_Problem to solve_:
Return every line of the records unchanged, from the line that contains "Given: Open the" through the end of the records, and leave the pictures out of your answer.

━━━━━━━━━━━━━━━━

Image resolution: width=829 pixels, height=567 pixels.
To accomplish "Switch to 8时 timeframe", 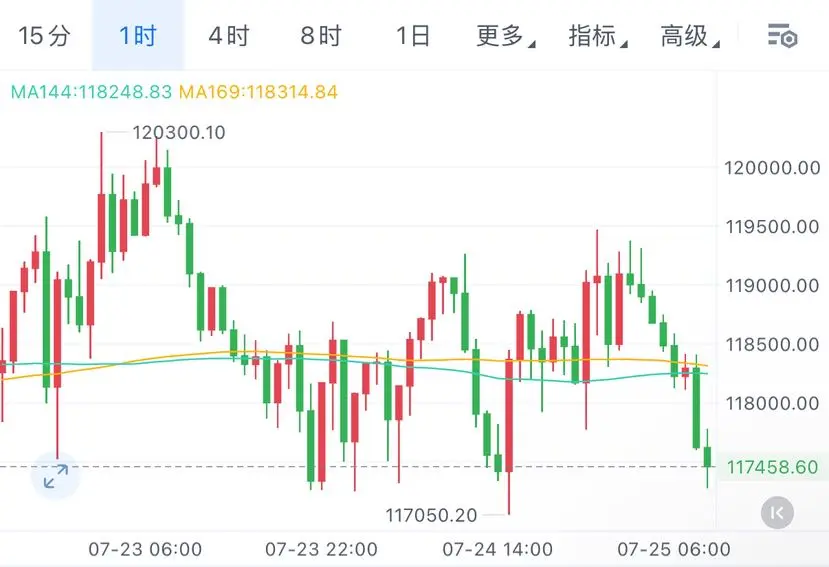I will pos(321,36).
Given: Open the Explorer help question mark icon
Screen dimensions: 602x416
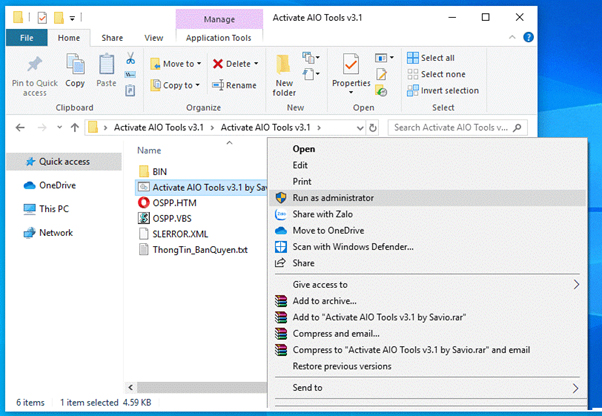Looking at the screenshot, I should 528,37.
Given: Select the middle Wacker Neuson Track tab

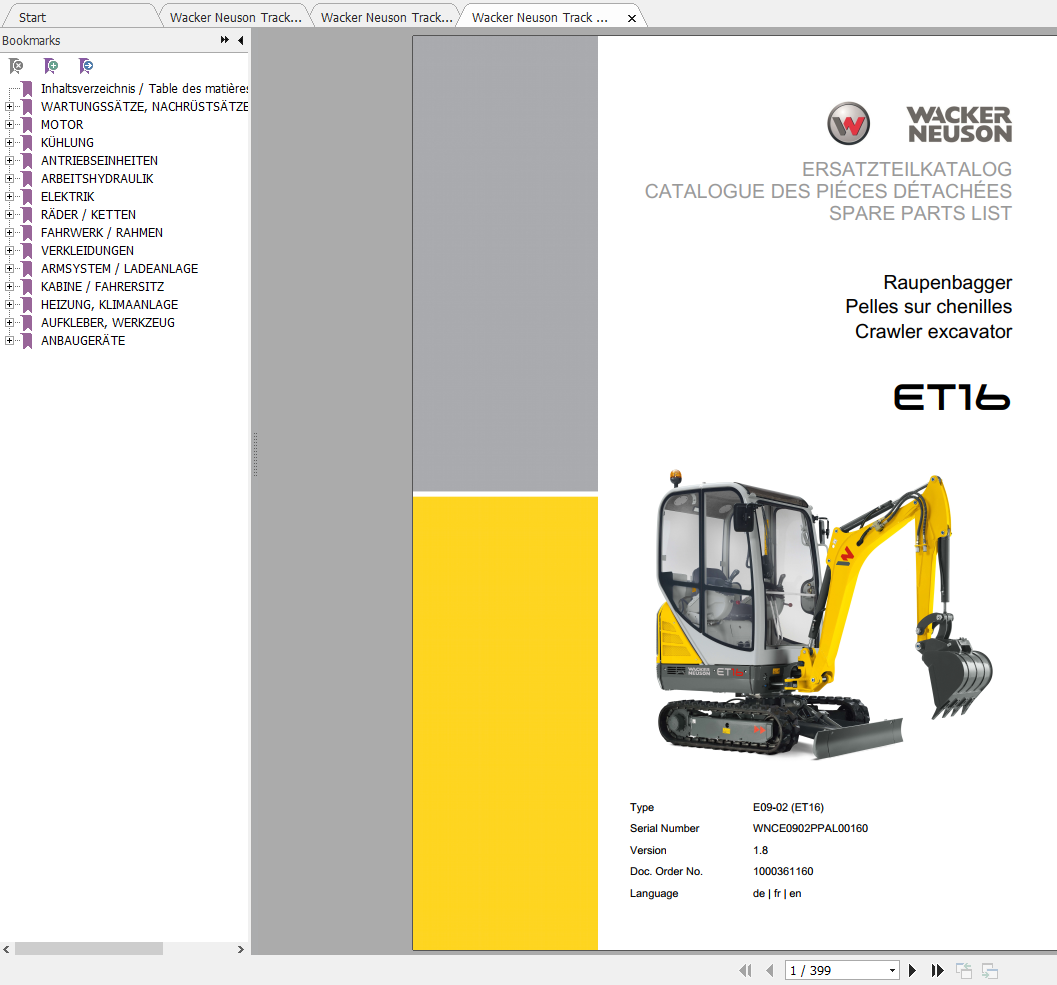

━━━━━━━━━━━━━━━━

_Exercise answer_:
Given: Open the Explorer help question mark icon
Screen dimensions: 602x416
Looking at the screenshot, I should 528,37.
Given: Select the middle Wacker Neuson Track tab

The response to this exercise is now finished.